Arrieta’s time to home: 1.54 seconds
Montero’s pop time: 1.72 seconds
Total: 3.26 second (third base, though)
This is a throw to third, so the pop time cannot be compared to the standards established above, but again, the Cubs were failing to meet the demands of the stopwatch to slow the running game.
The results here aren’t great. Seven stolen-base attempts, four of which didn’t even draw throws, two others that were slow relative to league average, and one that appeared slow for third base. In no case did Arrieta record a time to the plate below 1.5 seconds. Even if Montero had recorded an average pop time in every case, the pair would have produced a time of 3.5 seconds or worse each time. Below average every time, in other words.
Nor is this much of a surprise: Arrieta has always been slow to the plate. When he’s pitching, 17% of base-stealers have been caught, compared to a 28% league-average rate during his career. This season, only 12% of base-stealers have been caught when Arrieta has been on the mound.

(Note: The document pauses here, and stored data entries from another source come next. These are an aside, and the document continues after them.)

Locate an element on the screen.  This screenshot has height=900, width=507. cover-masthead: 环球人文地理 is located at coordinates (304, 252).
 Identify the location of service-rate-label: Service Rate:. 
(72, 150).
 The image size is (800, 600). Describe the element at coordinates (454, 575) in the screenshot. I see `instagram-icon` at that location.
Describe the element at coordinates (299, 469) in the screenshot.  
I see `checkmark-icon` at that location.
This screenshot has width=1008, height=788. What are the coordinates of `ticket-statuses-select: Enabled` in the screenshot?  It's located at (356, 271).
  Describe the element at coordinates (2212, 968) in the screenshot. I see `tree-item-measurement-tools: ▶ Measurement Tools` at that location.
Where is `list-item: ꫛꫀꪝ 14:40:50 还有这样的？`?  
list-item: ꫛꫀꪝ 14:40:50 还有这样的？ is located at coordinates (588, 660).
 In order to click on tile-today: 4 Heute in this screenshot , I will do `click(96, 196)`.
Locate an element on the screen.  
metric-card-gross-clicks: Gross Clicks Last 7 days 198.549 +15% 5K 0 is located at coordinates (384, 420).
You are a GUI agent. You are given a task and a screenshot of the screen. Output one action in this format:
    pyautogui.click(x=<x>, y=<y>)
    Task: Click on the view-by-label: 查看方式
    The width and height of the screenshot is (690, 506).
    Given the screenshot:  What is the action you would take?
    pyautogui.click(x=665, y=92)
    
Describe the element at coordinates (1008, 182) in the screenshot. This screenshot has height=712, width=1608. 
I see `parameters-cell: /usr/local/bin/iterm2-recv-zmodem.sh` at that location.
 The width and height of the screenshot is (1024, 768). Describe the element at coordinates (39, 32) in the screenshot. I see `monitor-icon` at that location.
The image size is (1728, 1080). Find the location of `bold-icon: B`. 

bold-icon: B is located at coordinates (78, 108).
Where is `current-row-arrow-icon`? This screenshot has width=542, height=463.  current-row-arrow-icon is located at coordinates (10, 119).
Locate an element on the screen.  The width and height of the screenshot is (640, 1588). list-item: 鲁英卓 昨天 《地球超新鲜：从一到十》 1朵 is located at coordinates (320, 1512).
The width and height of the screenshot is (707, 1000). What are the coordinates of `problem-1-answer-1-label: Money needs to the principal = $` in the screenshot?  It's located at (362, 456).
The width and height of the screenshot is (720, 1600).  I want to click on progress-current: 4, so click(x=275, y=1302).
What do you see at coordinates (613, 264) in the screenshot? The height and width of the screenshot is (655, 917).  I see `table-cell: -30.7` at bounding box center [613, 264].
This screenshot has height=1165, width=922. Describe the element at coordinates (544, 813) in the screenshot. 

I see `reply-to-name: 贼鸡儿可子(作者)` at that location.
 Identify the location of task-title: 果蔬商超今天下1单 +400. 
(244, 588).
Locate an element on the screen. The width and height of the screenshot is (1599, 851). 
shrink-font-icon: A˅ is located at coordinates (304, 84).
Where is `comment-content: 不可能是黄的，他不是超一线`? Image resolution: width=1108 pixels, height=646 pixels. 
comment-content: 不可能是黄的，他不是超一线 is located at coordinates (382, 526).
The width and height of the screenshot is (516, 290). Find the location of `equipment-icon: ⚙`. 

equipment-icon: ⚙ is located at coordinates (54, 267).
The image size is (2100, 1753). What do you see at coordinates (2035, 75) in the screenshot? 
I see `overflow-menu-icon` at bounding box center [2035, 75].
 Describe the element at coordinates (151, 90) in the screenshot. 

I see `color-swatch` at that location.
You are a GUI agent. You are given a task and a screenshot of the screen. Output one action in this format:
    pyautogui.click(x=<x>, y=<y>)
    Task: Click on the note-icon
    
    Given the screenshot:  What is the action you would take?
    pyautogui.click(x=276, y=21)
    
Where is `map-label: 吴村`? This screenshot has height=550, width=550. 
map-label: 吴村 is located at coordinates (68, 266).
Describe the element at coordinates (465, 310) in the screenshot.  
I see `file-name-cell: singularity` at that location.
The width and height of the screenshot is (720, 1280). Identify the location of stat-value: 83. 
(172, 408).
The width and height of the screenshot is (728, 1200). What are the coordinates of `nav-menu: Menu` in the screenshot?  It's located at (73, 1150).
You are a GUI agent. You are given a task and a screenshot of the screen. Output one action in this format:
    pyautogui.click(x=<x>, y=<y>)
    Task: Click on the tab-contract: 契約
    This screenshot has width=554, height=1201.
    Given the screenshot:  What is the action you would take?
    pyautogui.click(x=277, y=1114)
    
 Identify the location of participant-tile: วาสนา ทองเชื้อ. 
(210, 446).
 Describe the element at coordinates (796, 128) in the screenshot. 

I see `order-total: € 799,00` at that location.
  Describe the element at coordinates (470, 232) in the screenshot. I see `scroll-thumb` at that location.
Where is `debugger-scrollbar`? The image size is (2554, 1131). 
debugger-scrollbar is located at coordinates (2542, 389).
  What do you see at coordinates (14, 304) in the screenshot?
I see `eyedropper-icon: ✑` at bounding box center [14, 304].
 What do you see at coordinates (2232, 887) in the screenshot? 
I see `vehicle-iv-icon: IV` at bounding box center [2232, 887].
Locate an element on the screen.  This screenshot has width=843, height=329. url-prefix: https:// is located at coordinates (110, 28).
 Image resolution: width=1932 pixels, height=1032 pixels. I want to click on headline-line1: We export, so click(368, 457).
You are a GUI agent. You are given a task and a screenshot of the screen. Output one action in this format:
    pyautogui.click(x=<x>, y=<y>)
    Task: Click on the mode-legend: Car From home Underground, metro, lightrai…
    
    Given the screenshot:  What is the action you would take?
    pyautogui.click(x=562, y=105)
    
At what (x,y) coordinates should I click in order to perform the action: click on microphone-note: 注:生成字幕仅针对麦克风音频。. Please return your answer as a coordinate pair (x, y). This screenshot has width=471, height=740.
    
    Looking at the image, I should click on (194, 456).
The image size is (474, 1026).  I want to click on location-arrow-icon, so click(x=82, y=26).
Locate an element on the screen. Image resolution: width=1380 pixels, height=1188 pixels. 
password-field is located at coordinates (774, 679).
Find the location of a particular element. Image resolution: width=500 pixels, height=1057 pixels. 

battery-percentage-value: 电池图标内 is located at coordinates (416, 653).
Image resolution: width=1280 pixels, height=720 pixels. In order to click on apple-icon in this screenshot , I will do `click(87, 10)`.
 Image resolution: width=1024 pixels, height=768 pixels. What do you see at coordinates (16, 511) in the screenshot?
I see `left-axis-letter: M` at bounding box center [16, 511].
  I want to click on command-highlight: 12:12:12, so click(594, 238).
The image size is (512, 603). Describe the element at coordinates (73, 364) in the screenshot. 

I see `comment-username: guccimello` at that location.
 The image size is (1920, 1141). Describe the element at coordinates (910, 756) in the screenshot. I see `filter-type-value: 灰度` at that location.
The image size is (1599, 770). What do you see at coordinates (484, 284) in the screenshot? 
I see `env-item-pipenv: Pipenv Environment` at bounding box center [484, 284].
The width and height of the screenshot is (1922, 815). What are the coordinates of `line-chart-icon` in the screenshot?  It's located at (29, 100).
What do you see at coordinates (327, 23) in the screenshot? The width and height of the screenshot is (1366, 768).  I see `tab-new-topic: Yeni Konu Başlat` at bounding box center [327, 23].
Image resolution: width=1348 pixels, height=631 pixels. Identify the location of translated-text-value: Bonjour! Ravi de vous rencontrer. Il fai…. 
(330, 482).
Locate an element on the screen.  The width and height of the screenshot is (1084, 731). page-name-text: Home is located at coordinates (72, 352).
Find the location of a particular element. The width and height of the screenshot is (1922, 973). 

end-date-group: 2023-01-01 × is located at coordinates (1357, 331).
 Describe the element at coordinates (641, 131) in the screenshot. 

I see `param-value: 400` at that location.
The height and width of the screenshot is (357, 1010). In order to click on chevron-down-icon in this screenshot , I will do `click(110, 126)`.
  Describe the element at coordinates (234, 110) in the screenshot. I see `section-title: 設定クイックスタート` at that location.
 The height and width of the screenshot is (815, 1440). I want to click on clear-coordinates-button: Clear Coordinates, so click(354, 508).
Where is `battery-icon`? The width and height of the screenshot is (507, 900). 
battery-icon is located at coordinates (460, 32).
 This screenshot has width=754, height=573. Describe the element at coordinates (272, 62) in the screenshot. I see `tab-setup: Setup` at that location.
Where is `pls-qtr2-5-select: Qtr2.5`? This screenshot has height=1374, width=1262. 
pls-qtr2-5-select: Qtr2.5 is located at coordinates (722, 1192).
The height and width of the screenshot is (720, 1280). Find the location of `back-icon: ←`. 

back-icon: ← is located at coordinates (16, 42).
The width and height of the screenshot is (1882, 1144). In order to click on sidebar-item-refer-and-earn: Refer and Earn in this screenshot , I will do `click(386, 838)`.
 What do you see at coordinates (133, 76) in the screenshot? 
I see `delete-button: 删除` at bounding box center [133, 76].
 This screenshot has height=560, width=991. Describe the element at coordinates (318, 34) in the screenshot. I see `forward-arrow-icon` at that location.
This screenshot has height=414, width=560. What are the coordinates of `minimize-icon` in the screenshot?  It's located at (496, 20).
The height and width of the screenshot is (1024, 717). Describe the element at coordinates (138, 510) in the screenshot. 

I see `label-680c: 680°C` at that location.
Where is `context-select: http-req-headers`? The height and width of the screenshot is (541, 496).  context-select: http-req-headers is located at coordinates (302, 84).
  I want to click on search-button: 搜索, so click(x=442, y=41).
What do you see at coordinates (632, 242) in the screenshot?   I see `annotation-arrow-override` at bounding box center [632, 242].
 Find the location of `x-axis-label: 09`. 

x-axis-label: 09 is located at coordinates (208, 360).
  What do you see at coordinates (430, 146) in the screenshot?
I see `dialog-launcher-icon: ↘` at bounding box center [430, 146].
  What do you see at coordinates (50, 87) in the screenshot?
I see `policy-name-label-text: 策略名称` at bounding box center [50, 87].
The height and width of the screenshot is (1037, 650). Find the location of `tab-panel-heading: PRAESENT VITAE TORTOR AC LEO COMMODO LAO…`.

It underscores the importance of time to the plate as Jon Lester, and his well-known battles with the yips, controls the run game vastly better in part due to a quick time to the plate. When Montero has been catching anyone, a paltry 3% of base-stealers have been caught. Montero’s arm has declined significantly, as he led the league in caught-stealing percentage (40%) as recently as 2011, though that rate fell has fallen each year since 2012 (42%) to 20% in 2015 and 11% last season.
We can do the math, and it suggests and Montero and Arrieta should not be working together.